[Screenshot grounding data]
- - - - - - -

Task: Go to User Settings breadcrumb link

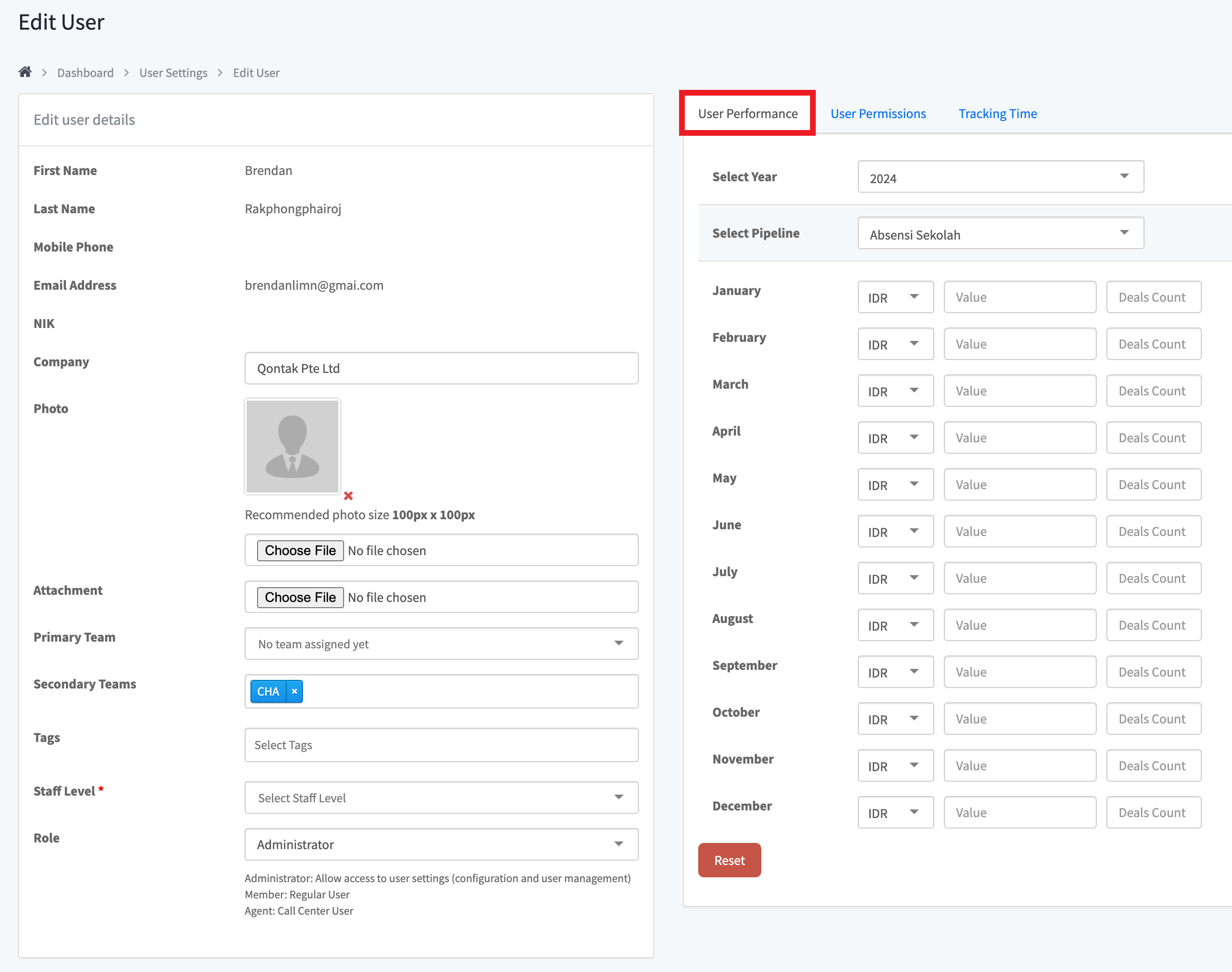Action: (x=173, y=73)
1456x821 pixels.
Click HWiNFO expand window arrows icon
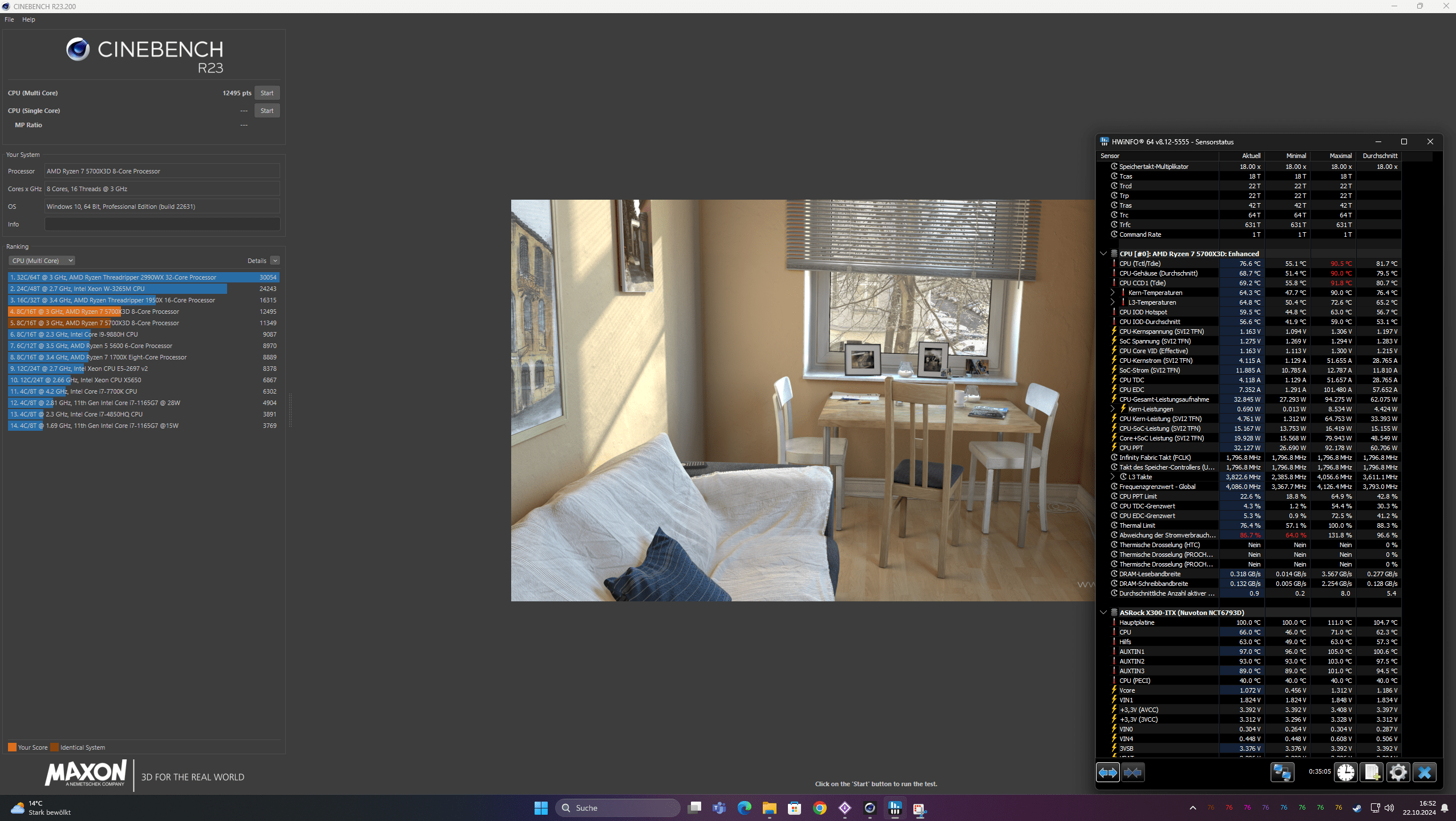click(1107, 773)
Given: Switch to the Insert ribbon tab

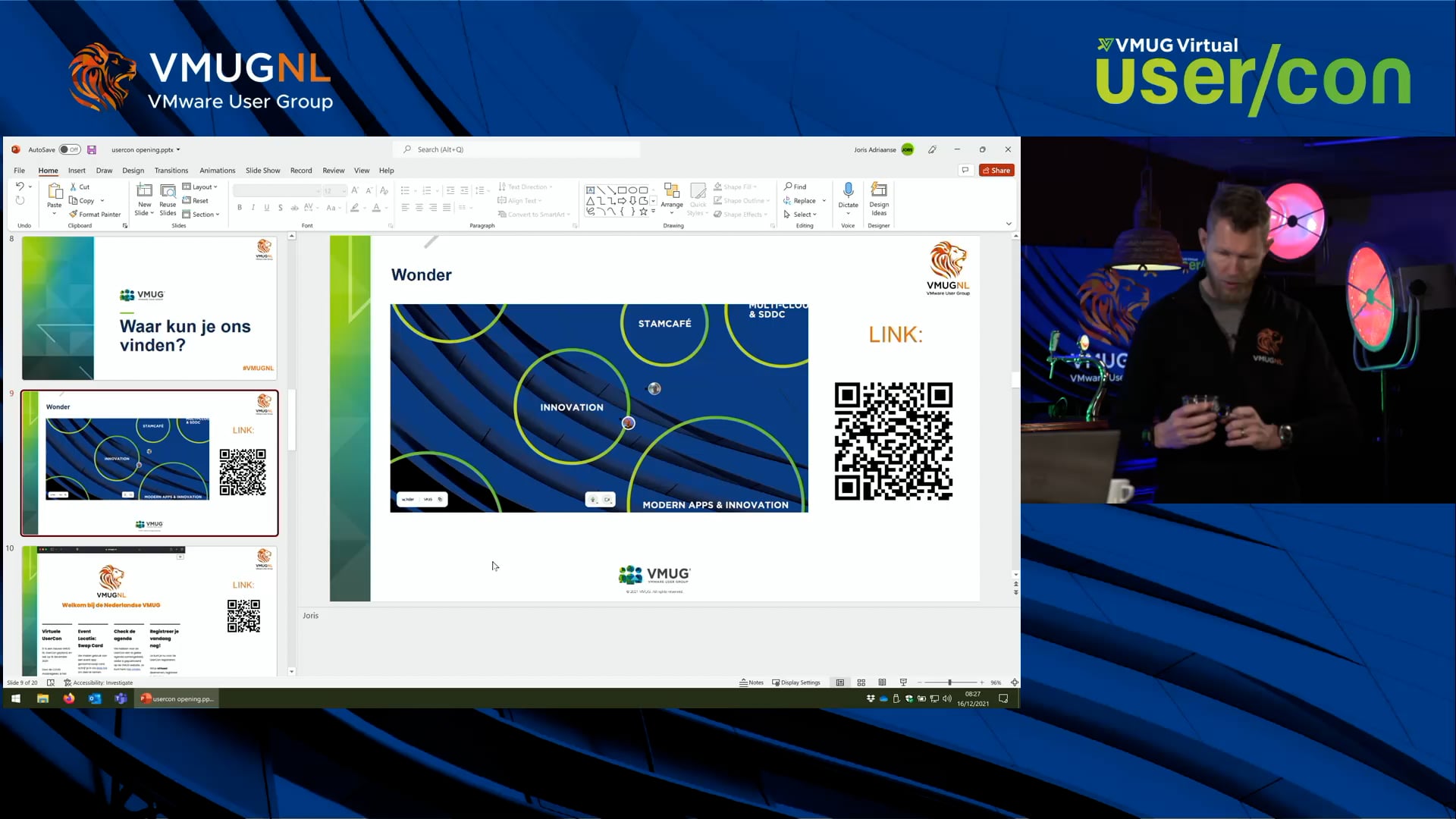Looking at the screenshot, I should coord(77,170).
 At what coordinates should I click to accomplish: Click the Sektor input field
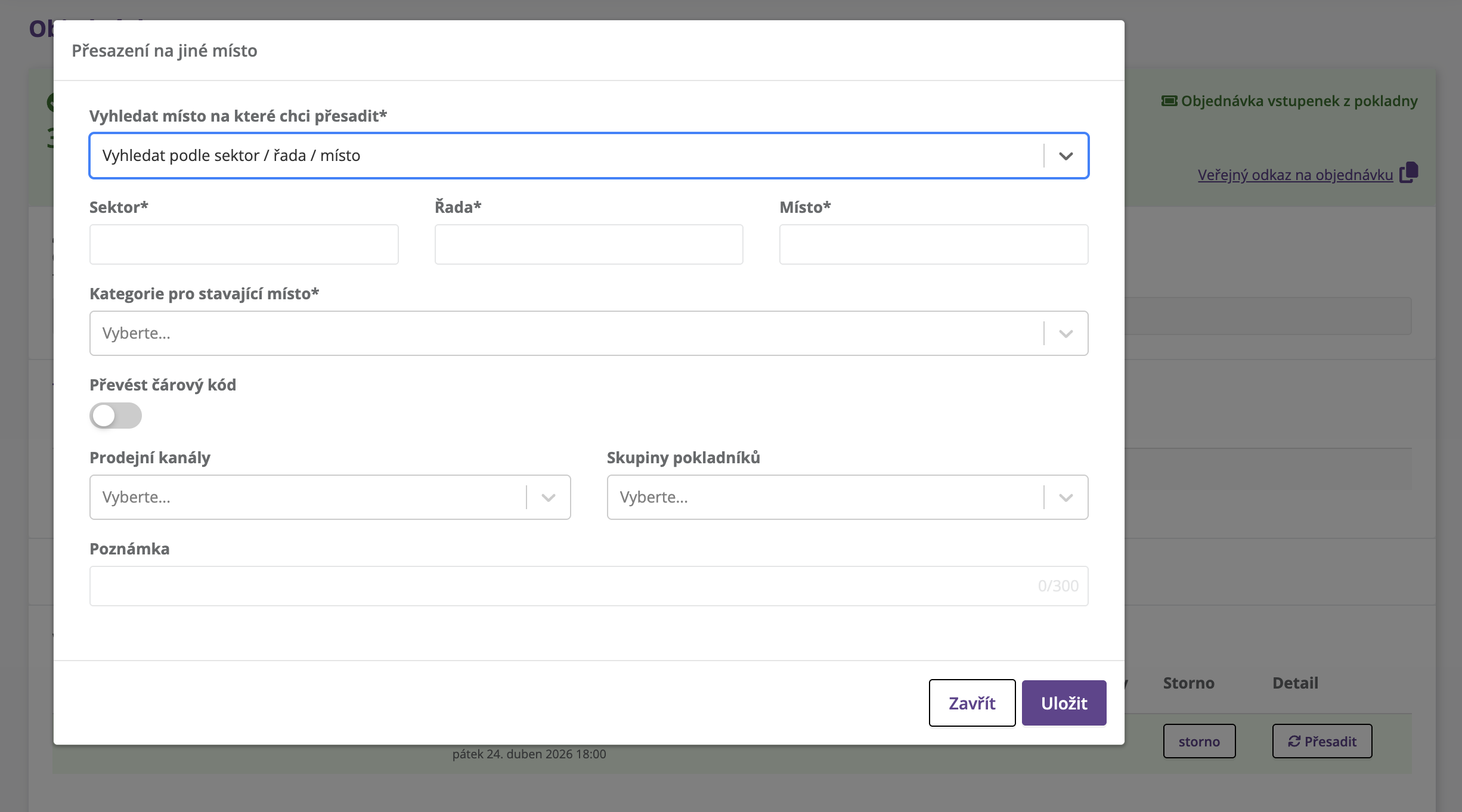[x=244, y=244]
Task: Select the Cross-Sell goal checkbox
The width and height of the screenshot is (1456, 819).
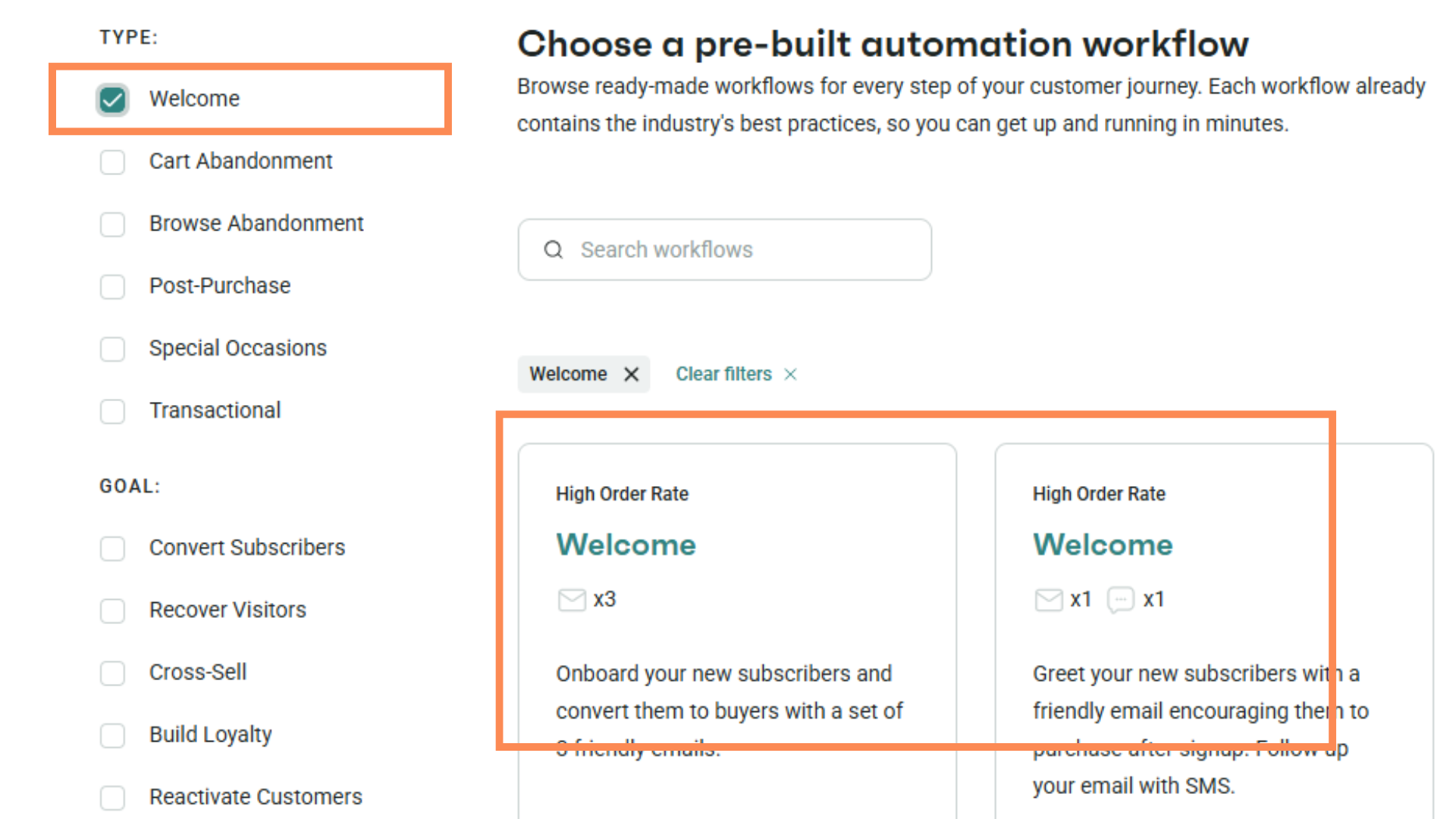Action: 113,673
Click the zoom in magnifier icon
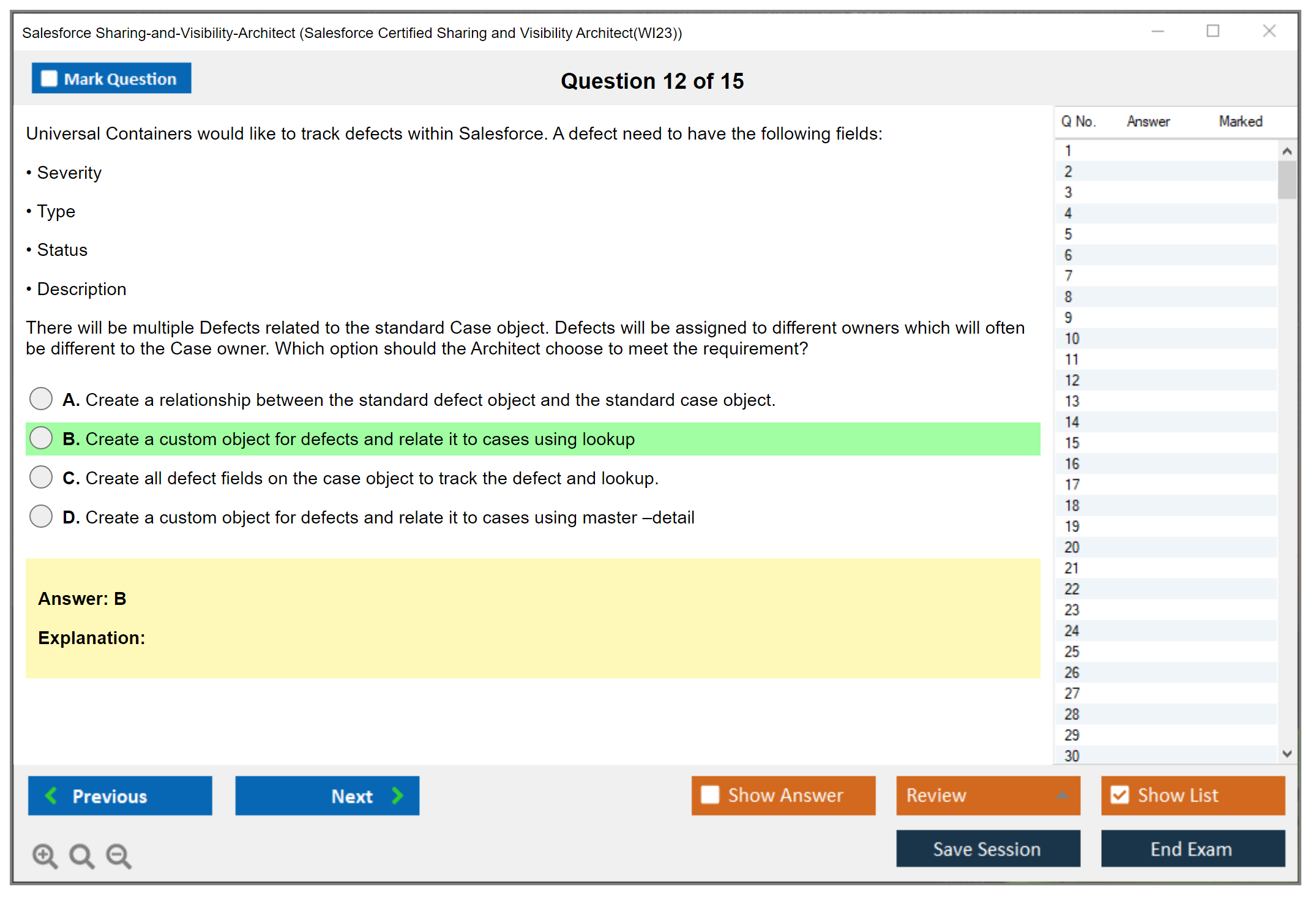Image resolution: width=1316 pixels, height=900 pixels. coord(45,855)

- - - - - - -

• _Work to be completed_:
Your reply should hold only the records, duplicated exactly, without any image.

• _Task output_:
Task: Go to User Settings breadcrumb link

Action: (x=173, y=73)
1456x821 pixels.
Click HWiNFO expand window arrows icon
click(1107, 773)
Given: Switch to the Insert ribbon tab

Looking at the screenshot, I should coord(77,170).
 At what coordinates should I click to accomplish: Click the Sektor input field
[x=244, y=244]
Task: Select the Cross-Sell goal checkbox
The width and height of the screenshot is (1456, 819).
Action: 113,673
Click the zoom in magnifier icon
Image resolution: width=1316 pixels, height=900 pixels. coord(45,855)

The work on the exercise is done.